Warco puts players in the role of a news journalist filming live combat in war zones.

Warco: The News Game was an unreleased first-person videogame created by now defunct Australian game studio Defiant Development in collaboration with ManiatyMedia and Arenamedia. The game is made to train journalists to work in war environments. In the game, players control a journalist filming and travelling through war zones.

== Development ==
Australian journalist Tony Maniaty first conceived the idea for the game while watching his two sons playing the first-person shooter game Far Cry 2. Maniaty had previously done reporting in post-Soviet states and covered the murders of the Balibo Five in East Timor. He envisioned creating a videogame that would train journalists to work in war-torn regions. Maniaty brought his idea to Robert Connolly, a film-maker who had directed Balibo, a 2009 movie that tells the story of the five Australian journalists who were killed in the small town of Balibo in East Timor. With funding from Screen Australia and Screen NSW in the amount of , Maniaty and Connolly worked with video game designer Morgan Jaffit of Defiant Development, a Brisbane-based studio, to create a prototype of Warco.

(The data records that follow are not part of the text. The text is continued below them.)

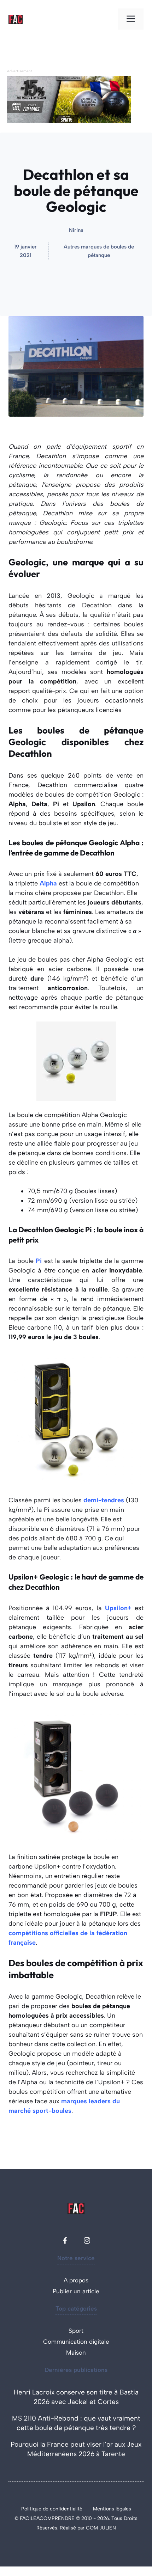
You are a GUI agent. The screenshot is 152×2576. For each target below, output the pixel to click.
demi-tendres (103, 1500)
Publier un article (76, 2291)
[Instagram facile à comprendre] (87, 2240)
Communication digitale (76, 2341)
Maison (76, 2352)
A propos (76, 2280)
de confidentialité (62, 2509)
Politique (32, 2509)
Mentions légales (112, 2509)
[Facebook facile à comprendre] (65, 2240)
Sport (76, 2330)
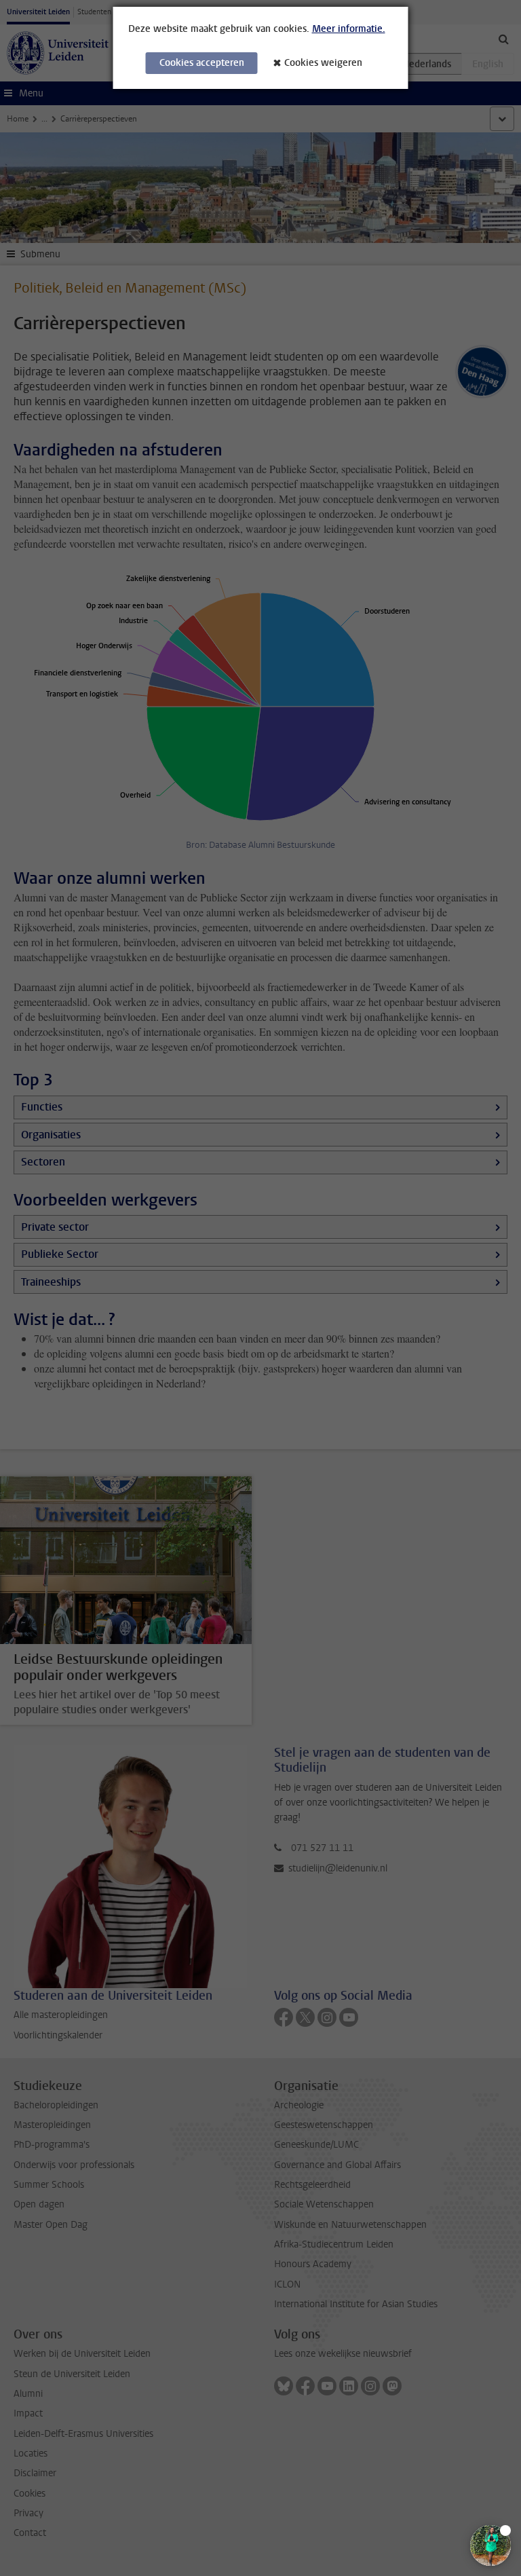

The project was eventually cancelled, and never released to the public.
== Reception ==
BBC News foreign correspondent Allan Little was troubled by the idea of blurring the gap between video games and actual war zones: "I think anything that encourages the view that you can understand real-life shooting wars better by playing a game has to be treated with caution". Maniaty noted that video games are used in other professions to train workers, and contested, "I would never say this game should replace proper hostile environment training but if we can save the lives of a few journalists it'll be worth it."

It was later described as "innovative and odd".